Hołdys dzieli się swoimi złotymi myślami związanymi ze śmiercią bin Ladena. Swe rozważania zaczyna od pytania: Czyżby to był pierwszy pobeatyfikacyjny cud JP II-giego? By następnie w komentarzach napisać:

Człowiek jest durną istotą. Żadnej refleksji. Rozdaje tytuły świętych, cieszy się ze zbrodni, nadaje tej ostatniej wymiar sukcesu i plemiennego zwycięstwa. Otóż mam złe wieści: nie jestem kibolem w takich sytuacjach. Raczej zamykam się w sobie. Nie cieszy mnie śmierć Hitlera i wyroki śmierci na jego przyjaciół w procesie norymberskim, nie ucieszy mnie nigdy żadna śmierć największego nawet satrapy, bo nie jestem za karą śmierci. Znam życie, wiem że czasem dla ucięcia rodzącego się kultu lepiej pozbawić kogoś czci, życia, grobu i aury męczennika. Ale to nie naprawia gatunku ludzkiego. Kiedy piszę te słowa, zaginął w medialnym niebycie news o śmierci jednego z synów Kadafiego. I zniknął też news o tym, że żołdacy Kadafiego gwałcą brutalnie i masowo oraz wielokrotnie kobiety ze wsi i miast rebelianckich. Za każdą wyczekiwaną śmiercią stoją cierpienia, które się wraz z tą śmiercią nigdy nie kończą.

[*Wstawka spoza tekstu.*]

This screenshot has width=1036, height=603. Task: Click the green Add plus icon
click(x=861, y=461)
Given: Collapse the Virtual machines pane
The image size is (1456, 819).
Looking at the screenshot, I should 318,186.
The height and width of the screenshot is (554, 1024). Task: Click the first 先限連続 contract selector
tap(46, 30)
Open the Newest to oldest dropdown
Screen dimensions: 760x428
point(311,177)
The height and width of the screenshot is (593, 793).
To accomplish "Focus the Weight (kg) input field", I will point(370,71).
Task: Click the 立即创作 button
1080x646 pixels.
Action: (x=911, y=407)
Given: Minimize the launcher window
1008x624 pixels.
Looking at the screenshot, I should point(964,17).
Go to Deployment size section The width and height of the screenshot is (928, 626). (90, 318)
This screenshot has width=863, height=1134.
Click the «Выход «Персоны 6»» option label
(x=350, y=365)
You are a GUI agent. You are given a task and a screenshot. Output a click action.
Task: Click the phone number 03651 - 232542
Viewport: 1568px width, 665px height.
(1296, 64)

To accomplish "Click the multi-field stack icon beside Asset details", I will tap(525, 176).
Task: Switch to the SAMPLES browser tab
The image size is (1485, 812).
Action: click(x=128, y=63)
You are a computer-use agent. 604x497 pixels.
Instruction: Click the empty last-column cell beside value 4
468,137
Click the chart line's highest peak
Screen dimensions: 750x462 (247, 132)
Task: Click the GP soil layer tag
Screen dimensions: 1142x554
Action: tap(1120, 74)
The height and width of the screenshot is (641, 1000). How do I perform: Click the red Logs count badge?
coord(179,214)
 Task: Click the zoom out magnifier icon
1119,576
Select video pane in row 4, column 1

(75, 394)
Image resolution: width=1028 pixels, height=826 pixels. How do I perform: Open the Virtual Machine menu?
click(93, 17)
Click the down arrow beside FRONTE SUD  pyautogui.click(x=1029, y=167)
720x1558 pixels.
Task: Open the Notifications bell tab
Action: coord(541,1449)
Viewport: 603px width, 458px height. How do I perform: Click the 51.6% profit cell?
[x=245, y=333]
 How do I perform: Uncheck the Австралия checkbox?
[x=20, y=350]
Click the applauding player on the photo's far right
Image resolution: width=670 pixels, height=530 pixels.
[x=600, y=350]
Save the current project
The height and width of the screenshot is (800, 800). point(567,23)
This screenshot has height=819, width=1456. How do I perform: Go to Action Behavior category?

Kropkę nad „i” autor stawia kolejnym wpisem:

Myślę, że Al Kaida może próbować szukać następcy bin Ladena w Polsce.

Oczywiście, fani Hołdysa bezbłędnie odczytali intencje swojego pryncypała i wskazali na... Jarosława Kaczyńskiego. Podsumujmy: po nazwaniu prezesa PiS słowem na "ch" celebryta inteligentny inaczej dorzuca dziś skojarzenia Kaczyńskiego z Osamą Bin Ladenem. Takie są skutki dopieszczania lubelskiego eksposła ze świńskim ryjem przez media komercyjne. Hołdys po prostu chce przegonić Palikota. Idą łeb w łeb.